In the above discussions, I am describing as a grammar about consistent usage of terms in the data. The inconsistent use of a term represents a kind of fallacy at a grammatical level for data. The identified parents of a child on a birth registration should consist of a biological male father and a biological female mother who gave birth to the child. Revising the business rules to permit more flexibility to allow female fathers and males giving birth is a grammatical error. Weather forecasters who merely select predictions from multiple simulation models are not the same as weather forecasters in the past who made their own independent forecasts. Pilots of modern jets that can not be flown without a flight computer are not the same as pilots of older jets where flight computers are clearly optional or not present at all. The modern usage of old terms data is grammatically wrong when it contradicts older usage.

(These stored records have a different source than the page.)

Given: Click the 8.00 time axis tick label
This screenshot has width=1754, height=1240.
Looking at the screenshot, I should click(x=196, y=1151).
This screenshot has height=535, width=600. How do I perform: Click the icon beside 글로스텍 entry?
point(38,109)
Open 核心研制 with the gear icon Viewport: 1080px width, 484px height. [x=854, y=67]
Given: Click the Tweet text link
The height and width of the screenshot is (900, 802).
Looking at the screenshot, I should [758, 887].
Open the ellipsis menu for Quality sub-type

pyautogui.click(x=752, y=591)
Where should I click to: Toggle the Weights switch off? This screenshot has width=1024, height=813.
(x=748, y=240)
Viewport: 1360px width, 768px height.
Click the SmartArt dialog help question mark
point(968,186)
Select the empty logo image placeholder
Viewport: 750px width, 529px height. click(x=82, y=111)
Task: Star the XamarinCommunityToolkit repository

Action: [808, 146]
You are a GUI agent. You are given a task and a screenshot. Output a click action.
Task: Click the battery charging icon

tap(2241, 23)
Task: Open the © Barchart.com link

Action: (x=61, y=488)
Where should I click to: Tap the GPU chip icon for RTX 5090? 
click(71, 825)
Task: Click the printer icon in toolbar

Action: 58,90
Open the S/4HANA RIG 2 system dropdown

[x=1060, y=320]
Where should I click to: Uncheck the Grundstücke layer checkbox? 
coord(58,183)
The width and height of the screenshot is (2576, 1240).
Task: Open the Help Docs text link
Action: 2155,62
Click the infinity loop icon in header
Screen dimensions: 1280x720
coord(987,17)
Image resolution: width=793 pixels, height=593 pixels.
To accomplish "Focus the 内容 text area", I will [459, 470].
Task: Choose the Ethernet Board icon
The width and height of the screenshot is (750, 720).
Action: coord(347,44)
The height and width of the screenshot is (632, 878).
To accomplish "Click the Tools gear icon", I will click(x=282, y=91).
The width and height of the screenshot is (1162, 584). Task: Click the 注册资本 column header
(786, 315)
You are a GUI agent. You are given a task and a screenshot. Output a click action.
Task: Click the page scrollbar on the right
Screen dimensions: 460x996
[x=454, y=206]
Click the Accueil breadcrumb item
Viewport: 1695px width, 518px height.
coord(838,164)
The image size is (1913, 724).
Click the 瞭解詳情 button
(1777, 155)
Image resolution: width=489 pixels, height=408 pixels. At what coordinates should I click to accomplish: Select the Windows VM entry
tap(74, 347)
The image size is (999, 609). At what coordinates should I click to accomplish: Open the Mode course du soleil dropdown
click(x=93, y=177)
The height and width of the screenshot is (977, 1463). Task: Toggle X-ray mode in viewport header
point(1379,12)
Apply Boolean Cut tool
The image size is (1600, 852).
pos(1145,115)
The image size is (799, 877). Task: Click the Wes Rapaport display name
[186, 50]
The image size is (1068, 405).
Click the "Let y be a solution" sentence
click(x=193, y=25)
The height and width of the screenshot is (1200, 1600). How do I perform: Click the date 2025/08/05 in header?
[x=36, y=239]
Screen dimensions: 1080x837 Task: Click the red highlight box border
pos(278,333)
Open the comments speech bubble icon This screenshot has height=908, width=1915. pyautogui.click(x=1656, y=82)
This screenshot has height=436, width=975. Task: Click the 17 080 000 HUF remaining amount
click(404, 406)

Postscript: as I write this the long predicted precipitation has arrived locally but causing bad road conditions more consistent with forecasts made five days ago than the forecasts made just a few hours ago. The models got it wrong again. True to their modern profession, the forecasters are making excuses for the models instead of taking personal accountability for the forecast.
4 thoughts on “Grammatic fallacies in data”
Pingback: More fallacies in data: inequality of income and employment | kenneumeister
Pingback: More thoughts on fallacy potential in negative categories | kenneumeister
I realized the moment I published this that the title has a spelling error (a form of grammatical error) using grammatic instead of grammatical. I resigned to keep the error in place because it became part of URL slug. This is not the first example of sloppiness on this site and it won’t be my last. I did attempt to proof-read this post, but I tend to ignore proofing the most important line of all: the title.
I’m trying to think of a way to rationalize what “grammatic” may mean in this context. I’m not aware of any practice of calling a grammatical error a fallacy so the phrase grammatical fallacy is itself an invention anyway. Calling it a grammatic fallacy draws attention to the invention. But I admit it was just sloppiness.
Wow, this is what I’m thinking about for a while now, no time to write more, but I think I have something of value to add.